• Task prompt
Below is a block of entries; repeat exactly the lines starting at the line that contains "The image size is (1030, 813)." and ending at the line that contains "Select the AVX2 instruction set flask icon", both included.

• Given entries
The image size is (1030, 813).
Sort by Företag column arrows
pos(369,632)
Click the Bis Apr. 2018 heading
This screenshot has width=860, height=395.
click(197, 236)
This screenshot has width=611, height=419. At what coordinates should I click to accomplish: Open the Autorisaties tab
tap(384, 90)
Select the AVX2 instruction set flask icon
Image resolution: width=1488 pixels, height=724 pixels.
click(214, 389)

* * *

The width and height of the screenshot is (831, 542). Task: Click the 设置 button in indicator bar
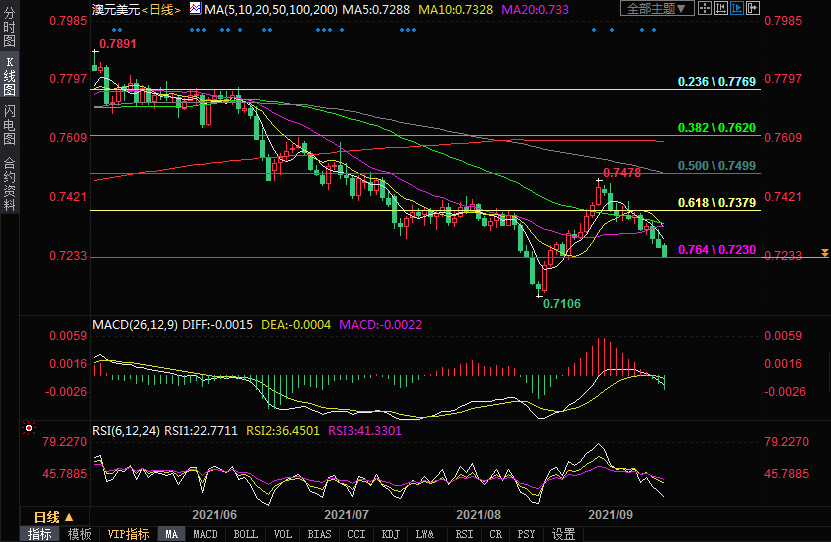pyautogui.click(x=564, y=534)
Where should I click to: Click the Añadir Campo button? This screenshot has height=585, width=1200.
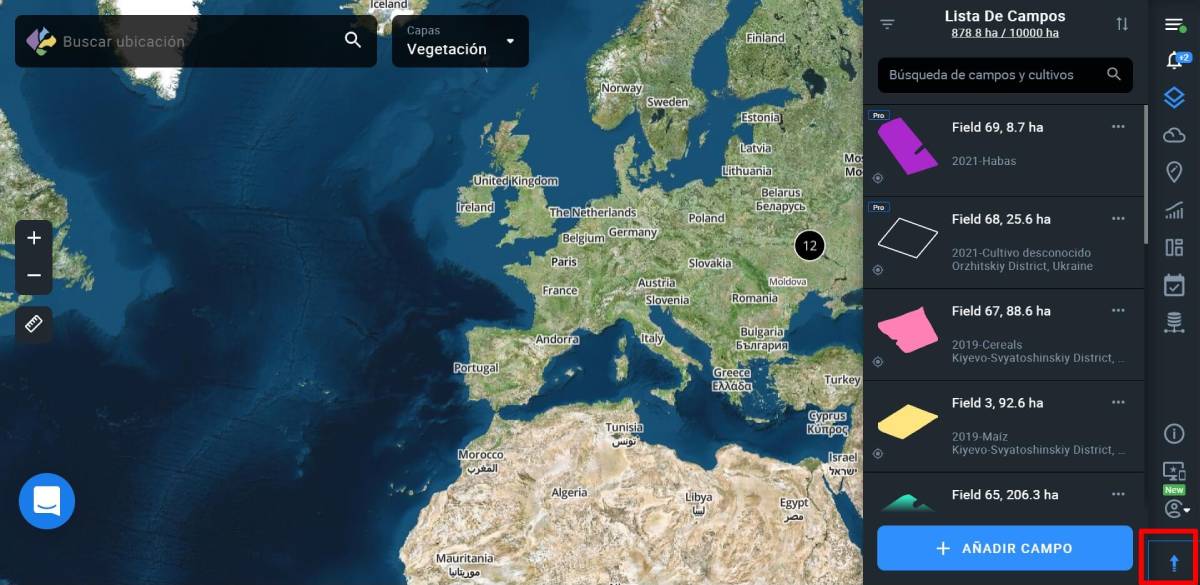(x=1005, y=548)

• Result below
The image size is (1030, 813).
Sort by Företag column arrows
pos(369,632)
Click the Bis Apr. 2018 heading
This screenshot has width=860, height=395.
click(197, 236)
This screenshot has width=611, height=419. At what coordinates should I click to accomplish: Open the Autorisaties tab
tap(384, 90)
Select the AVX2 instruction set flask icon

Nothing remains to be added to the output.